Fast Eddie, of 90s acid and hip house fame, adds the vocals in this guaranteed party smash. Dave Dresden, Axwell and Kid Massive have all been lauding this one, and the remixes by Chuckie, Mastiksoul, Hoxton Whores, Dero and Rivera himself make this single one not to miss.



Suppress Your Feelings/Shoeshine Boogie

Released: 7th June

This double A-side offers two experimental pop tracks for your clubbing delectation. Off-kilter, disco-fuelled house grooves seethe through the commercial facade of these tracks.
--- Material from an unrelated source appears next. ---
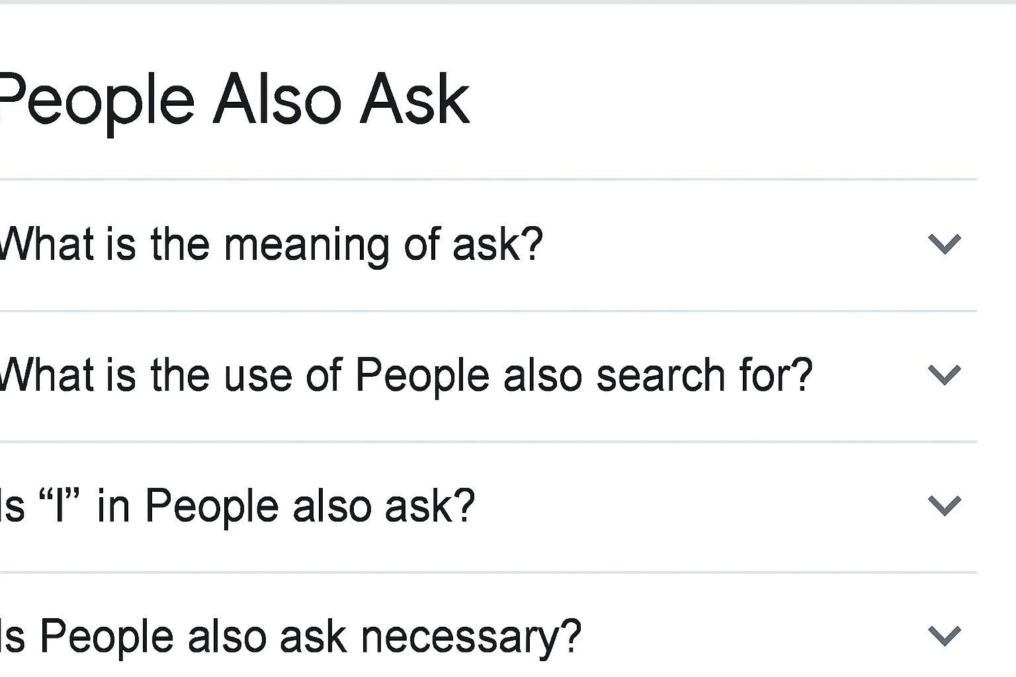Click the question text "What is the meaning of ask?"
The image size is (1016, 677).
click(271, 245)
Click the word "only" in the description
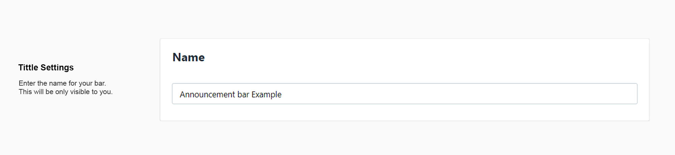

It’s no wonder, then, that the likes of Zero 7, Holy Ghost!, Groove Armada and Hot Chip have been calling for their remix services.



On Your Own

Released: 14th June

This kickass electro-pop gem has the intimate, tender lyrical vibe Yuill is known for, but ramps up the energy with souped-up production and a new musical direction. This reflects his changing live sets, which now burst alive with in-your-face technicolour visuals and spicy spastic lighting.



The Way We’re Made

Released: 21st June

Missing Andy apparently live to ignite debate, filling their songs with questions about terrorism, the treatment of war heroes and politics. Mark Richardson from Skunk Anansie and Feeder said, ‘You’re the most feared support band in the country’, when commenting on their musical prowess. ‘The Way We’re Made’ is a powerful rock track with urban sensibilities and a nostalgic look on working class Britain in a Billy Elliott-meets-Buddha kinda way. Luckily, they look more Billy Elliott than Buddha.